═══ Text section ═══

“If I’m a king, where’s my power? Can I form a government? Can I levy a tax, declare a war? No, and yet I’m seat of all authority. Why? Because the Nation believes that when I speak, I speak for them. But I can’t speak.”
Colin Firth delivers these lines in his role as King George VI of Britain in the 2010 historical drama The King’s Speech. The King (known as “Bertie” throughout the film) feared that he was inadequate to lead the country through WWII. He suffered from a chronic stammer that made public speaking his own private Hell. As Hitler’s forces spread across Europe, the radio became a necessary tool for governmental figures to provide comfort and support to their people. Bertie could provide little more than silence. In 1926, he began to take speech therapy from Lionel Logue (Geoffrey Rush), who became his lifelong friend. With Logue’s help, Bertie overcame most of his stammer and gave many important speeches to the British people.
Director Tom Hooper’s interpretation of the king’s life attracted critical acclaim. The film scooped up award after award, including four Oscars out of twelve nominations. One of these was for Best Original Score by French composer Alexandre Desplat. While Trent Reznor and Atticus Ross beat him to the gold with their music for The Social Network, Desplat’s hushed tones and reserved melodies satisfied both the requirements of the genre and subject matter of The King’s Speech.
Up until now, I’ve only discussed fantasy and sci-fi films on this blog. I can’t help it – great composers are drawn to make-believe like moths to a television screen. There’s so much potential for scoring in a limitless world. Choirs, sweeping instruments, all the knobs and buttons on those shiny new soundboards, all the tools to create a playground of sound. But when a composer such as Desplat writes music for a historical drama, the expectations for the score change. In an interview with bltnews.com, Desplat compares his genre work (such as his score for Harry Potter and the Deathly Hallows part 1) with The King’s Speech. He says, “In many films you amplify the action or you amplify emotions – the big landscapes where you can let the horses gallop under your music. On this one [The King’s Speech] it was very, very subtle. The film needed music, but it had to be a very subtle, understated, restrained score.”

═══ Stored data ═══

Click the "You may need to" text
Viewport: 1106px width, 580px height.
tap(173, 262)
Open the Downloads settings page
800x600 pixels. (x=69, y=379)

═══

Copy out the entire piece on The King's Speech word for word. The listing is separate material with no connection to the piece on The King's Speech.

:: Written reply ::
“If I’m a king, where’s my power? Can I form a government? Can I levy a tax, declare a war? No, and yet I’m seat of all authority. Why? Because the Nation believes that when I speak, I speak for them. But I can’t speak.”
Colin Firth delivers these lines in his role as King George VI of Britain in the 2010 historical drama The King’s Speech. The King (known as “Bertie” throughout the film) feared that he was inadequate to lead the country through WWII. He suffered from a chronic stammer that made public speaking his own private Hell. As Hitler’s forces spread across Europe, the radio became a necessary tool for governmental figures to provide comfort and support to their people. Bertie could provide little more than silence. In 1926, he began to take speech therapy from Lionel Logue (Geoffrey Rush), who became his lifelong friend. With Logue’s help, Bertie overcame most of his stammer and gave many important speeches to the British people.
Director Tom Hooper’s interpretation of the king’s life attracted critical acclaim. The film scooped up award after award, including four Oscars out of twelve nominations. One of these was for Best Original Score by French composer Alexandre Desplat. While Trent Reznor and Atticus Ross beat him to the gold with their music for The Social Network, Desplat’s hushed tones and reserved melodies satisfied both the requirements of the genre and subject matter of The King’s Speech.
Up until now, I’ve only discussed fantasy and sci-fi films on this blog. I can’t help it – great composers are drawn to make-believe like moths to a television screen. There’s so much potential for scoring in a limitless world. Choirs, sweeping instruments, all the knobs and buttons on those shiny new soundboards, all the tools to create a playground of sound. But when a composer such as Desplat writes music for a historical drama, the expectations for the score change. In an interview with bltnews.com, Desplat compares his genre work (such as his score for Harry Potter and the Deathly Hallows part 1) with The King’s Speech. He says, “In many films you amplify the action or you amplify emotions – the big landscapes where you can let the horses gallop under your music. On this one [The King’s Speech] it was very, very subtle. The film needed music, but it had to be a very subtle, understated, restrained score.”